Stamp Duty is not payable so long as the property is not mortgaged and the husband or wife who is passing on the property doesn’t want any money for it.
- Save when you sell
If you are selling your rental property, make sure you claim all of the available relief.
Blanco says: “If you’re a multi-property landlord, it’s often more tax efficient to sell one property in each tax year to take advantage of the 0% CGT band up to £11,300. Effectively, this means you can make gains of up to £11,300 in a given tax year without any tax being due.”
- Manage your property through a limited company
Some landlords find it is more tax efficient to manage their properties through a limited company, which effectively acts as a letting agent. The company could employ the landlord, relative or member of staff to manage the properties. Blanco advises that you talk to your accountant or tax adviser before proceeding.
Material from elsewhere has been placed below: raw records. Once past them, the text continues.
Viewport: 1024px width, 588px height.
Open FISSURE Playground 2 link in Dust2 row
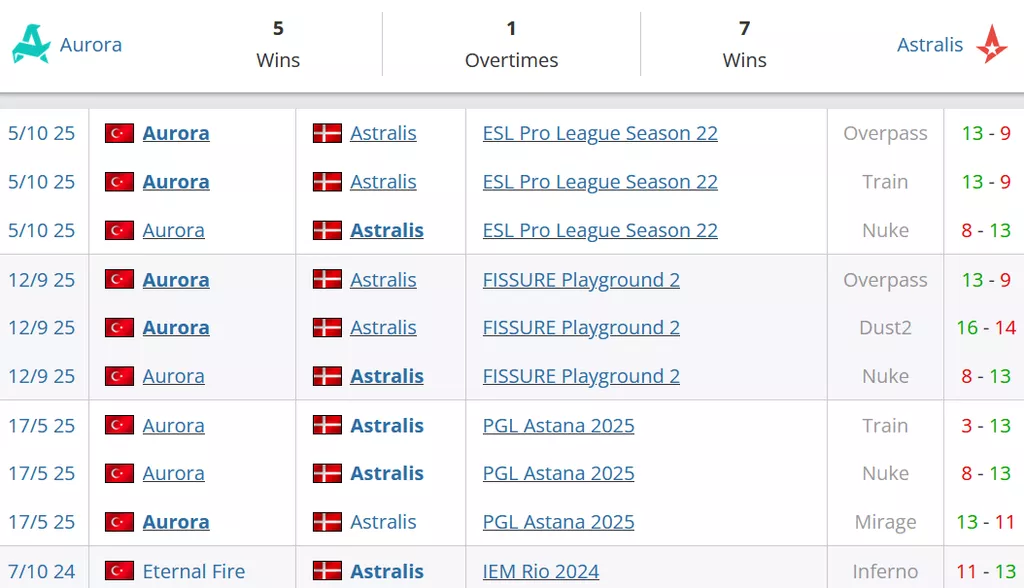pyautogui.click(x=581, y=328)
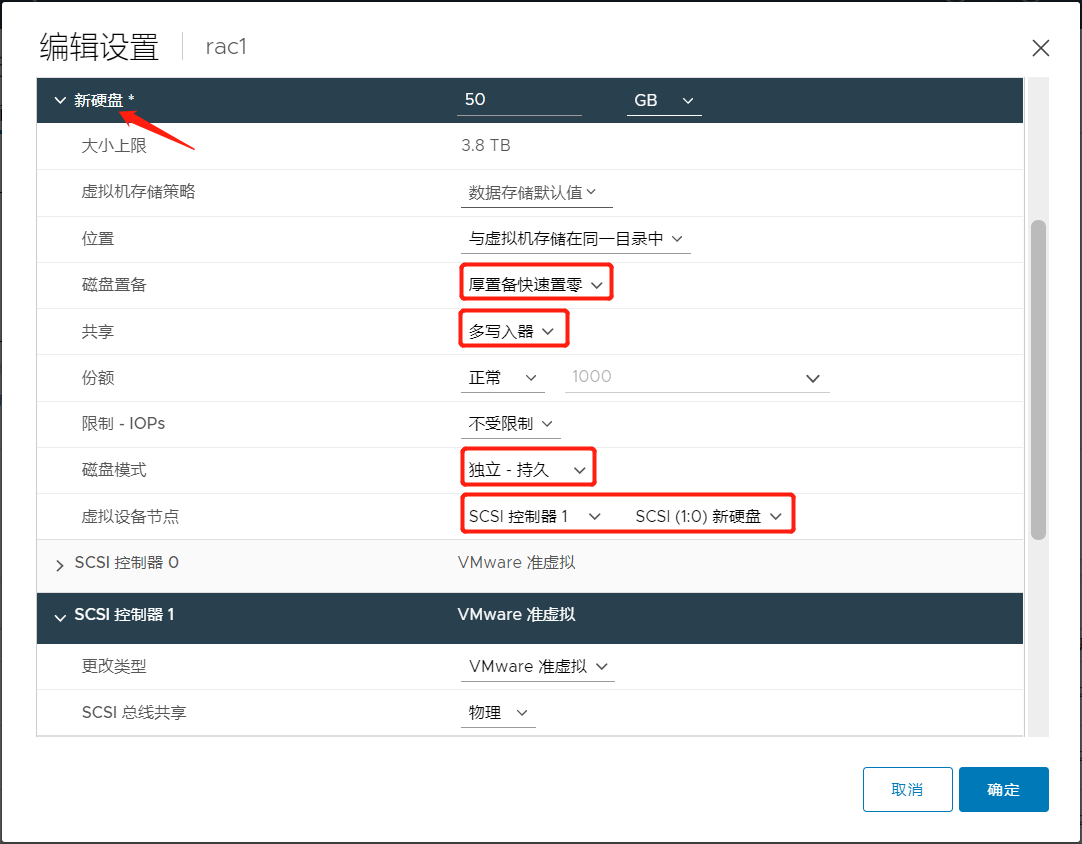This screenshot has height=844, width=1082.
Task: Click the 取消 button to cancel changes
Action: pos(907,789)
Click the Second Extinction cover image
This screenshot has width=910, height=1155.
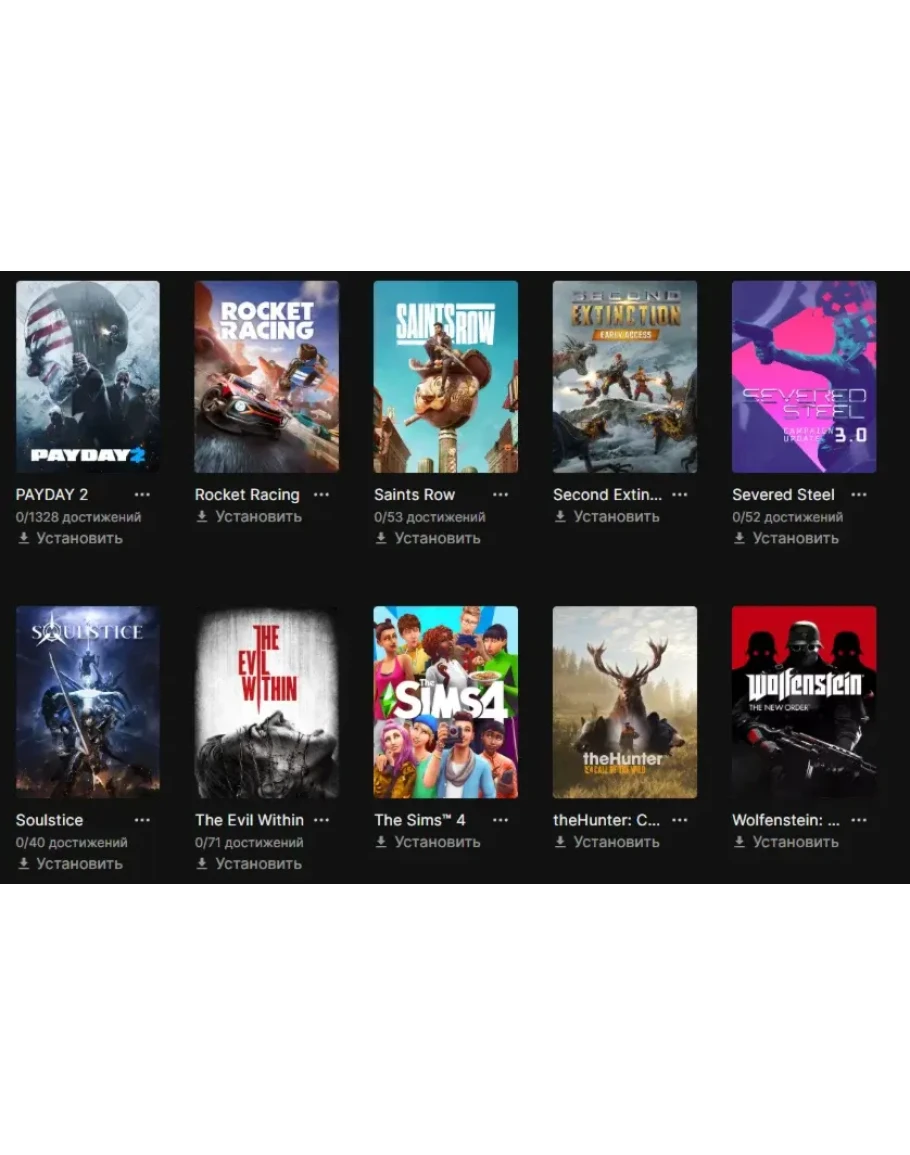(x=625, y=376)
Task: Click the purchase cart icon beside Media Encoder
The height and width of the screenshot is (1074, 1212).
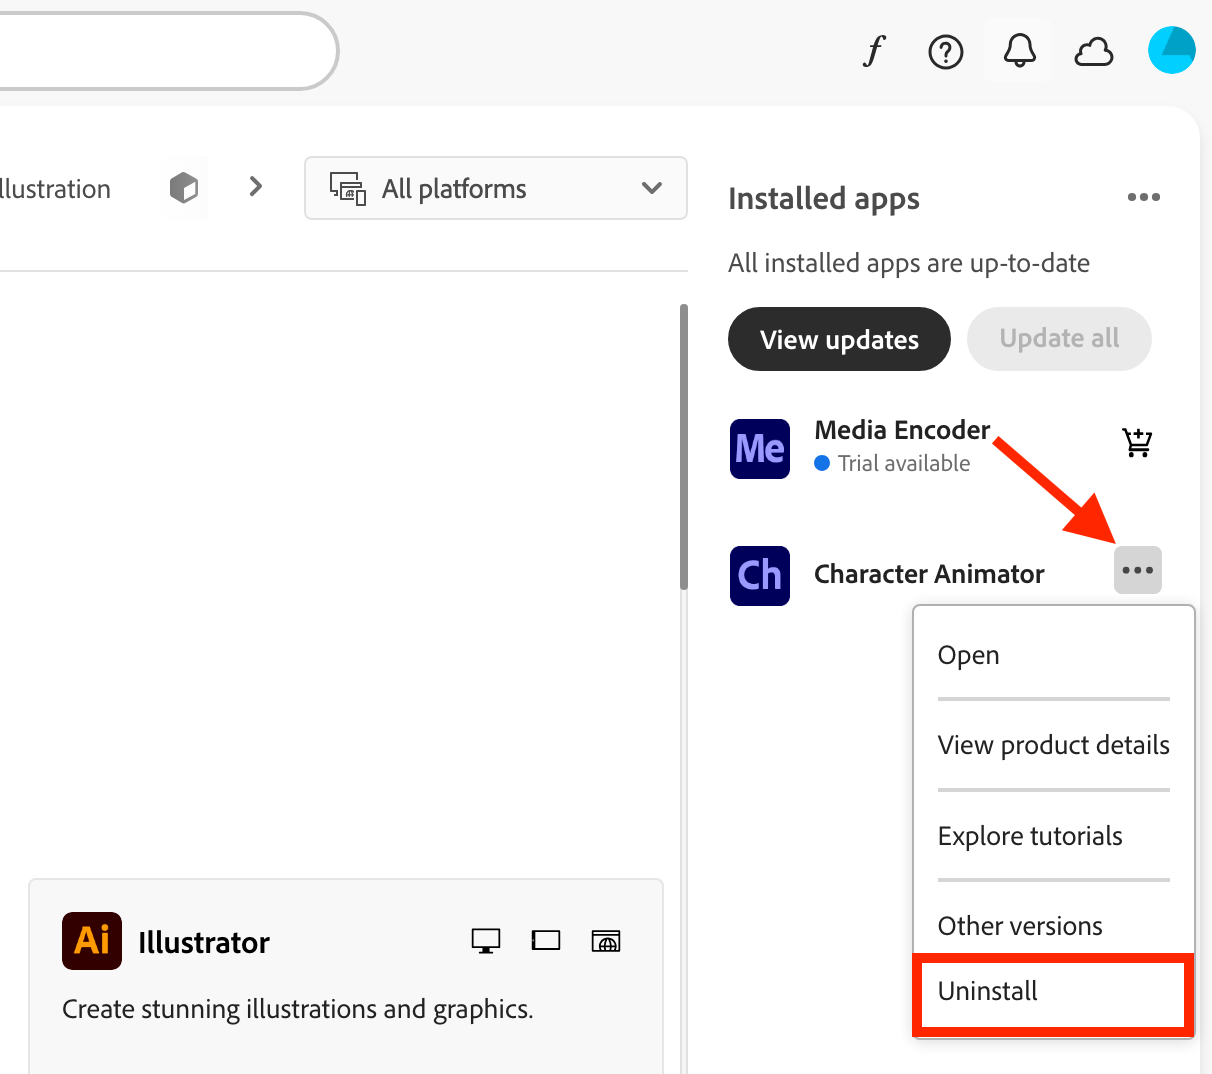Action: coord(1137,442)
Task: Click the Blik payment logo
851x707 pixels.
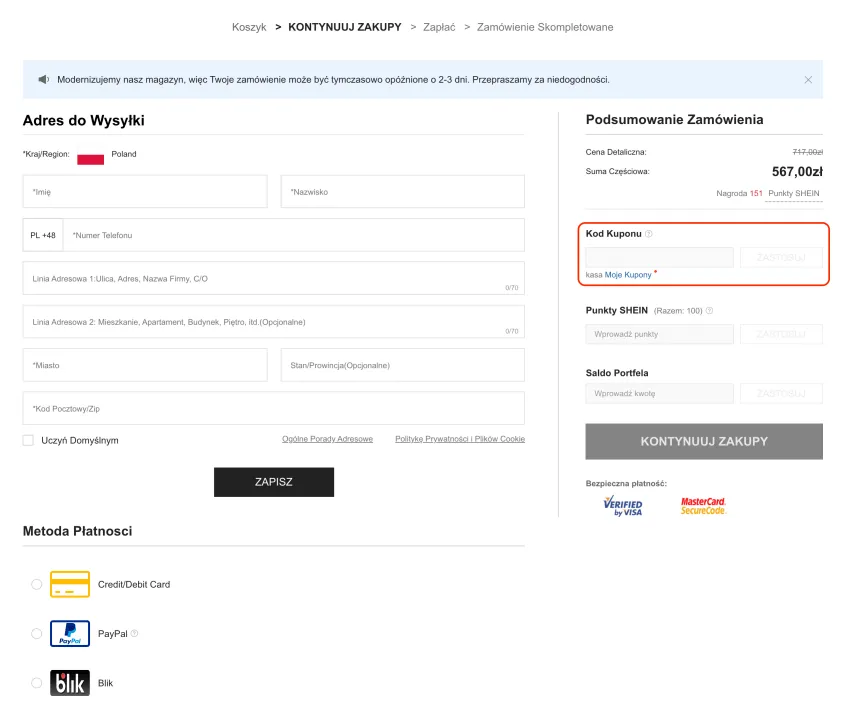Action: click(70, 683)
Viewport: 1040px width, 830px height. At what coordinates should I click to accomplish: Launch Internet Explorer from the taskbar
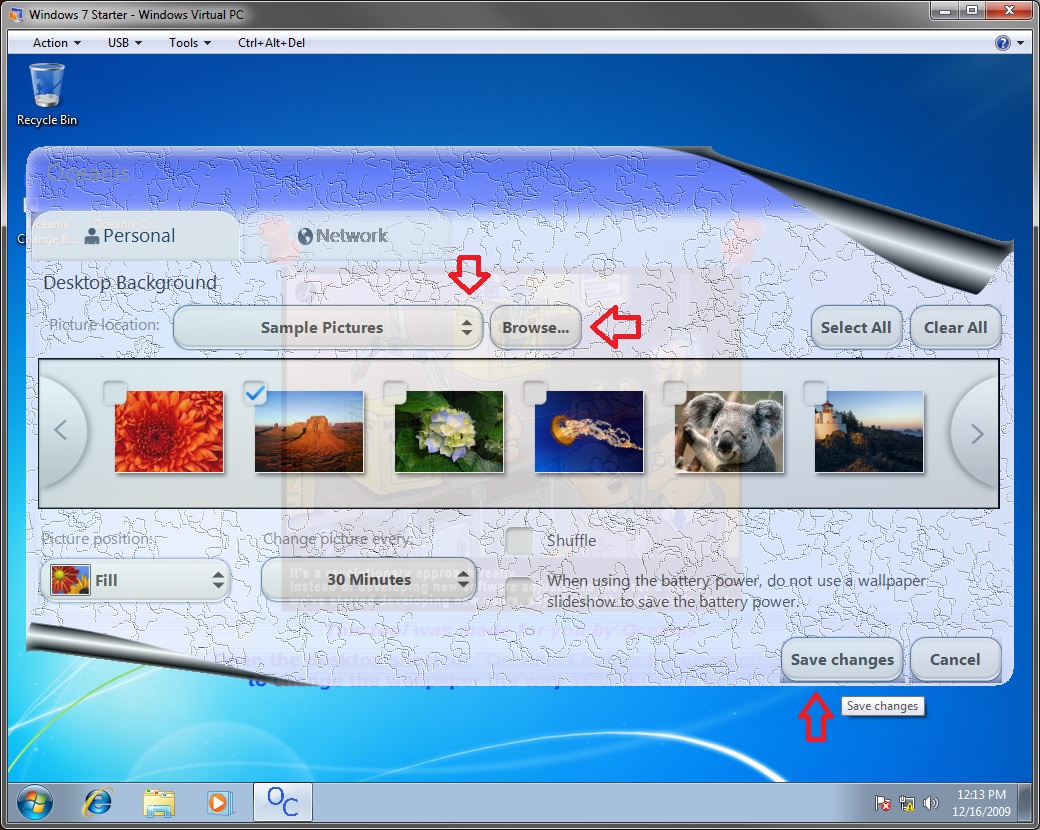97,801
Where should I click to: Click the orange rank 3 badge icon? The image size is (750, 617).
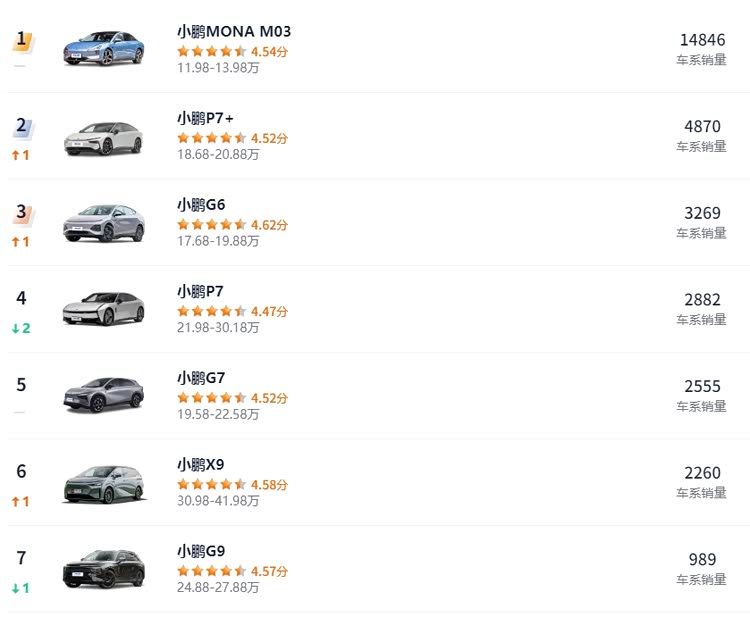[22, 214]
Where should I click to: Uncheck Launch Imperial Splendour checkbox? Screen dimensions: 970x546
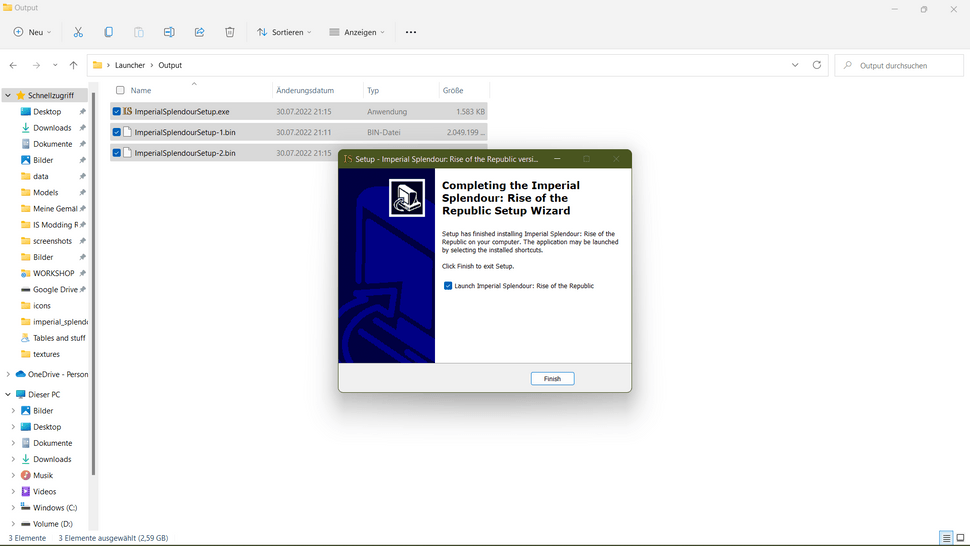click(x=448, y=286)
- Restructure your portfolio
You can also set up an LLP or limited company as a way of allowing all finance costs to be offset against profits. This can be complex and expensive to set up, but it might be a positive step forward for landlords with larger portfolios.
“Always be wary of spending a lot of money restructuring your portfolio around tax legislation,” urges Blanco. “The Government could change the rules in the next Budget and you might then kick yourself for spending money on an expensive restructure.”
- Buy through a limited company
If you’re thinking of buying a rental property, setting up a limited company is more tax efficient in the sense that all finance costs can be offset against profits.
However, Blanco warns: “Beware of the extra cost of commercial mortgages. This could offset any savings you make in tax.”
Landlord and property expert Mark Lawrinson believes: “A great way of cutting your interest costs is by remortgaging. Buy-to-let mortgage interest rates have fallen significantly in recent years, so deals currently on the market may well be substantially better than on products arranged a few years ago.”
- Get your property re-valued
With large increases in house prices across the country, another tip is to get your rental property re-valued. This will make your mortgage lender recalculate your loan-to-value ratio (LTV), and a lower LTV means a better interest rate and a larger choice of lenders.
- Fill your voids
If your rental property is empty for any period of time, remember that expenses such as utility bills and Council Tax incurred can be claimed as an expense.
But, more importantly, rather than losing money while your property sits empty, why not let it on a short-term lets site, such as Airbnb, until you find a long-term tenant? Hosts typically earn up to 50% more on a short-term let than a long-term tenancy, so don’t miss out!
Follow this expert advice to cut your tax bills and become a more successful landlord.